In Ladd v. ITT Corp., 148 F.3d 753, 754 (7th Cir.1998), like the case at bar, a plan relied upon a negative report by a consulting physician, despite the fact that both the claimant's treating physicians and an ALJ for the SSA found that the claimant was disabled. The Seventh Circuit determined that the plan's decision to deny the plaintiff's claim and rely on the consulting physician's report was arbitrary and capricious, because the consulting physician did not provide any reasons for disagreeing with the plaintiff's physicians and the ALJ. Id.

Here, in concluding that Plaintiff was capable of performing light work, Dr. Lieberman made no attempt to distinguish the myriad of medical evidence supporting Plaintiff's claim. Plaintiff's treating physician, Dr. Dzamashvi1i, has consistently labeled Plaintiff's condition as disabling, providing a number of reports detailing the debilitating nature of her fibromyalgia, migraines and chronic pain syndrome. See MET 220-221, 223-226, 235-239. Dr. Dzamashvili's fibromyalgia diagnosis was supported by the conclusions of rheumatologist Dr. Gogoneata, who confirmed that Plaintiff suffers from fibromyalgia, MET 732-733, and his migraine diagnosis was supported by neuro-ophthalmologist Dr. Davis. MET 240. Dr. Laura Jansons, a clinical psychologist who evaluated Plaintiff on behalf of the SSA, concluded that Plaintiff's cognitive capacity had been negatively affected by depression, pain, and medications, and recommended that Plaintiff not return to work. MET 304. The SSA evaluated all of Plaintiff's medical evidence and agreed that Plaintiff was, in fact, disabled from performing even sedentary work.

Like Dr. Lieberman in his review, MetLife made no attempt, to explain why it was rejecting these physicians' findings, and made no mention whatsoever of the SSA's determination, when informing Plaintiff that her final appeal was being denied. Instead, it curtly informed Plaintiff that Dr. Lieberman, a physician who had never examined Plaintiff and apparently reviewed only a portion of the file, determined that she was capable of performing her former position and, therefore, her application was being denied. MetLife's decision to credit Dr. Lieberman's Physician's Review, to the exclusion of all evidence supporting Plaintiff's claim, is particularly troubling, because the Court finds that Dr. Lieberman's Review was wholly unreliable. See, e.g., Govindarajan v. FMC Corp., 932 F.2d 634 (7th Cir.1991) (a plan's selective review of the medical evidence to justify a denial of benefits is arbitrary and capricious).
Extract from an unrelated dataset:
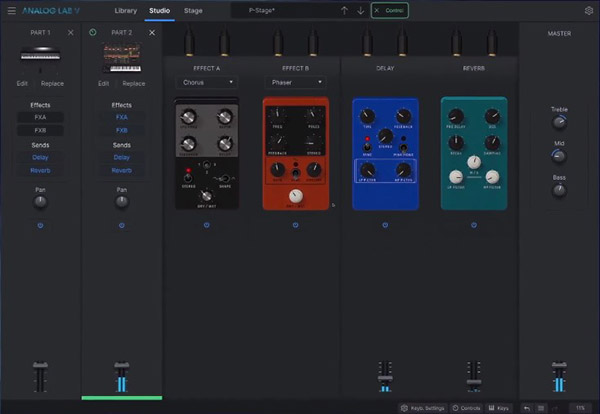Screen dimensions: 600x414
Task: Switch to the Stage tab
Action: point(193,10)
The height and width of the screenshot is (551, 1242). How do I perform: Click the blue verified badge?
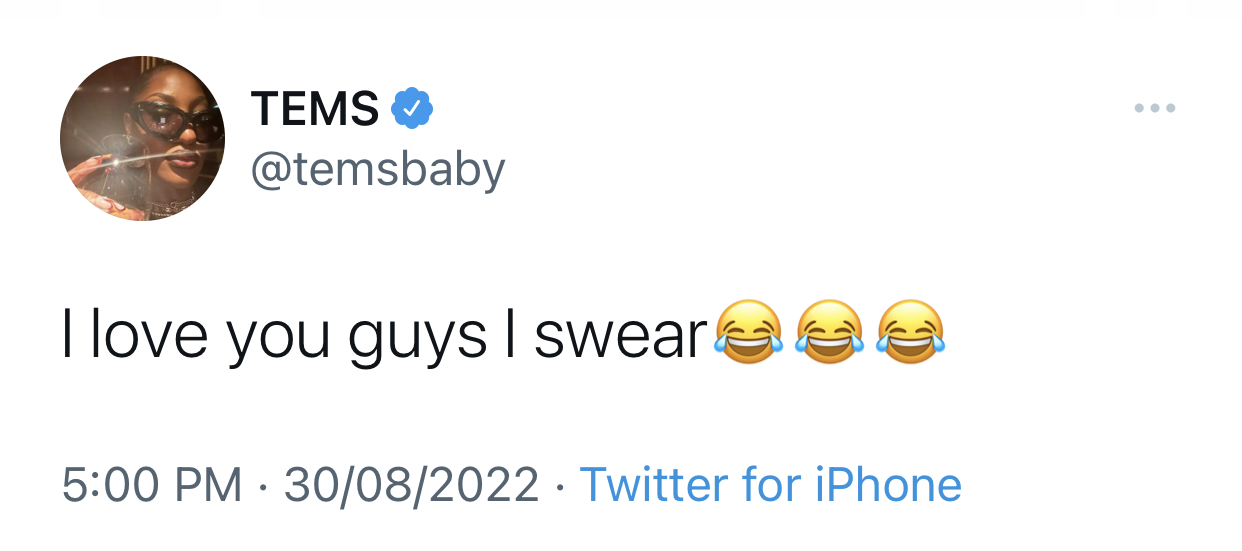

Dr. Lieberman based his opinion on a selective review of the evidence, neglecting to distinguish the parade of medical opinions and test results that support Plaintiff's claim of disability. See Glenn v. MetLife, 461 F.3d 660, 671 (6th Cir.2006) (“the plan administrator need not accord special deference to the opinion of a treating physician. By the same token, it may not arbitrarily repudiate or refuse to consider the opinions of a treating physician .”) Moreover, Dr. Lieberman did not consider Plaintiff's favorable SSA determination; he relied upon the most negative inference from his purported conversation with Dr. Dzamashvili; and he improperly discredited Plaintiff's claims regarding the severity of her pain, because of the absence of nonexistent, objective tests and because of his perception of what most people with fibromyalgia can do. This last error was his most egregious.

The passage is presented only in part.